DEAR ABBY: A few months ago, I found out my husband had a two-year affair with my teen-age sister. The affair began with my husband raping her, but she didn't disclose it and she didn't discourage him when he approached her again for sex.
At first he denied everything. He had always been basically a good husband and father, so I believed his denial. When I found out it really happened, I told him it was disgusting and could land him in jail. He apologized, saying it was a "mistake" and asked me to forgive him. I couldn't accept his apology and filed for legal separation.

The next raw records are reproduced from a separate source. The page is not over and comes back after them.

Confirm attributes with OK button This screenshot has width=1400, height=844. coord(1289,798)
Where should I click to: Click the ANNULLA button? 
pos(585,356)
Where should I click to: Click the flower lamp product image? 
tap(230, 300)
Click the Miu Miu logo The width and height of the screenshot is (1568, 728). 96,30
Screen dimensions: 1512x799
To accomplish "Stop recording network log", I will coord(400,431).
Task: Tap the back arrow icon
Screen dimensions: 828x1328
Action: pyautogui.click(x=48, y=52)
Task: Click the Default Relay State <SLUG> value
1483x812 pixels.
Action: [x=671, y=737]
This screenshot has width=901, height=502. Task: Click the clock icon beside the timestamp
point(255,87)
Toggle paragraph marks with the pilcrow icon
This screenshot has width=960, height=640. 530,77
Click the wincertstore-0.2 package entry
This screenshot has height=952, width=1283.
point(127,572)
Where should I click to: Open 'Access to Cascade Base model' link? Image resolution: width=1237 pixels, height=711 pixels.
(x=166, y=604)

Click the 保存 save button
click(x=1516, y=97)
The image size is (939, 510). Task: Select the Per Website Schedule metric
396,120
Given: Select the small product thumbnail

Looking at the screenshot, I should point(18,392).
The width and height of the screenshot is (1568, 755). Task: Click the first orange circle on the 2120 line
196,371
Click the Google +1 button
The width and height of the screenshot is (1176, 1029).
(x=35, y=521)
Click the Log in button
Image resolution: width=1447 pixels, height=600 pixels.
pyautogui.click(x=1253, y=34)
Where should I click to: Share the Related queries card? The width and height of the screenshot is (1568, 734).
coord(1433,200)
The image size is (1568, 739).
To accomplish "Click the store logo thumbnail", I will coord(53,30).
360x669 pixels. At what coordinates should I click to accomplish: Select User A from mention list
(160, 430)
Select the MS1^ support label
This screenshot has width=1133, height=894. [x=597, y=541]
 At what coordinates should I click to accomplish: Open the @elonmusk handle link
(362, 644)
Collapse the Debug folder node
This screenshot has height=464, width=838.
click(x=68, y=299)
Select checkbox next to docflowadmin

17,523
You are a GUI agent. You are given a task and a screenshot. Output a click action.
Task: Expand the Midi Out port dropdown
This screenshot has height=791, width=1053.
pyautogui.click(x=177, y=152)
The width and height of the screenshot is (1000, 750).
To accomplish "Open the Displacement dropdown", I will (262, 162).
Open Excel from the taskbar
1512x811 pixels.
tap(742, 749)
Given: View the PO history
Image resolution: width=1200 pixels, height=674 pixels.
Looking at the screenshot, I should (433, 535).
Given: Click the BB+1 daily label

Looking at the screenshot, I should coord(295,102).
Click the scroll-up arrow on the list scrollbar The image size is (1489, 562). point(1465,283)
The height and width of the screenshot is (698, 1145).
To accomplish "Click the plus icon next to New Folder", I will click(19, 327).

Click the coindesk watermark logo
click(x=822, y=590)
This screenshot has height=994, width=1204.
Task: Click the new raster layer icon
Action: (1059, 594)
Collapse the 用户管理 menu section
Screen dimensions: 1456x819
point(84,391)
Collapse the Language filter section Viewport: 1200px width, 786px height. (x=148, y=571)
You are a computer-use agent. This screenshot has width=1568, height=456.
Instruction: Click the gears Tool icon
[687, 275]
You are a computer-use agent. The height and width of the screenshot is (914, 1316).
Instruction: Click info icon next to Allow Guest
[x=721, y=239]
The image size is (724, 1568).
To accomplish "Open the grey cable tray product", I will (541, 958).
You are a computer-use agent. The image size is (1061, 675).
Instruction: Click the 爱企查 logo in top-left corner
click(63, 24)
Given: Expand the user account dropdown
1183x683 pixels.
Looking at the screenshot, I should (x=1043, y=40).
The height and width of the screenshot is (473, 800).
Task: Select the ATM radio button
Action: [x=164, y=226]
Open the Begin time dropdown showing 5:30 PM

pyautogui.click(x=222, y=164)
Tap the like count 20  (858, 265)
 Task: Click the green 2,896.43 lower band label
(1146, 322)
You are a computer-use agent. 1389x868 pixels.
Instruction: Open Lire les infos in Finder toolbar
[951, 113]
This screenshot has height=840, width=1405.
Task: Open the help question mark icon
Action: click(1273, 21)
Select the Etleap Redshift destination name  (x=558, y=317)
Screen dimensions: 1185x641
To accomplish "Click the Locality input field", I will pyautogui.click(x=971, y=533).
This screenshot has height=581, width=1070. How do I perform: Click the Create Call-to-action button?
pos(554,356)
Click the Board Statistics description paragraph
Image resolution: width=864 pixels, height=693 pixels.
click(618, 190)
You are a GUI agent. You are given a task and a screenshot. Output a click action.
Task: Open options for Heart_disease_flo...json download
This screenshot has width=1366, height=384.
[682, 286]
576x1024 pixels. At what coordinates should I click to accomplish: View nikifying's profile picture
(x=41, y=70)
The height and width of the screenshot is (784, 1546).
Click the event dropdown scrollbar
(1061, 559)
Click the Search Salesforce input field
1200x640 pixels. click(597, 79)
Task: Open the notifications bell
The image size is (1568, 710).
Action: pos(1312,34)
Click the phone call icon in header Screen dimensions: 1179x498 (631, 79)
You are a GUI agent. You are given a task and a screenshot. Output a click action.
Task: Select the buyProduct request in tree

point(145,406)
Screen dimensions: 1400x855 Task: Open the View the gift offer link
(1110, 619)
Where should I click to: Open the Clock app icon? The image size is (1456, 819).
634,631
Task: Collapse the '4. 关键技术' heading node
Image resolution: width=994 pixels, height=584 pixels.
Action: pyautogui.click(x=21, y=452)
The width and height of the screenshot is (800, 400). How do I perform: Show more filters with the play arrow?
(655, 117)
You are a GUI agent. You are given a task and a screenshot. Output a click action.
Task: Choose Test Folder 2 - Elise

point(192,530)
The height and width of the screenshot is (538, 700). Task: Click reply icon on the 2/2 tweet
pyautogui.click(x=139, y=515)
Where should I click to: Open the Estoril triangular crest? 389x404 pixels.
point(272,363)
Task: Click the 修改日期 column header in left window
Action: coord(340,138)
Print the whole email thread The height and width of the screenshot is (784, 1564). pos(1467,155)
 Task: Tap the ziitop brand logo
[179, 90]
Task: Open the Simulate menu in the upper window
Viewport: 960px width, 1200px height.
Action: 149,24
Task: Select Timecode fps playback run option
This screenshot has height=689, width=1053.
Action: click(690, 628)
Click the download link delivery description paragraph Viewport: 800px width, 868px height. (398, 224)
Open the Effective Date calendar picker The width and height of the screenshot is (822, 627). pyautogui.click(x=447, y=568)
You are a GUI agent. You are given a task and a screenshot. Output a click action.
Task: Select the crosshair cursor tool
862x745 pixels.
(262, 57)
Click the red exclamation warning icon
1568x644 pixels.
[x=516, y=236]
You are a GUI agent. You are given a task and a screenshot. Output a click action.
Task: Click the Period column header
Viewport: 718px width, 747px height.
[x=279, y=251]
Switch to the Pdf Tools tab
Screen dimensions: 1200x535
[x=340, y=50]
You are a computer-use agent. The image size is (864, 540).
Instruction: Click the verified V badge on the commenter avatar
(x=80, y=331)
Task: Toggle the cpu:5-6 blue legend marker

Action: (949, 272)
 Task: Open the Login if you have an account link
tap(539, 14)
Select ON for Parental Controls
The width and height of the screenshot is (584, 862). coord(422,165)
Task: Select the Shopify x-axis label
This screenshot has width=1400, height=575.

He calls me daily asking for forgiveness and begging me to take him back. My friends, who don't know the whole sordid story, say I should forgive him and take him back. My family says it's the "Christian thing to do."
Abby, I don't miss him, don't like him and don't want him back. But I have no moral support except for our children, who don't want me to take him back. In spite of my feelings, I'm considering letting him come back to get him and everyone else off my back, and also because I'm afraid I will be alone the rest of my life.
I'm completely self-supporting financially, so that is not the issue.
If you were me, what would your decision be? -- UNDECIDED IN ILLINOIS
DEAR UNDECIDED: A two-year affair with a minor is far more than just a "mistake." Your husband may be guilty of statutory rape, and your sister may need counseling to cope with the trauma of having been molested.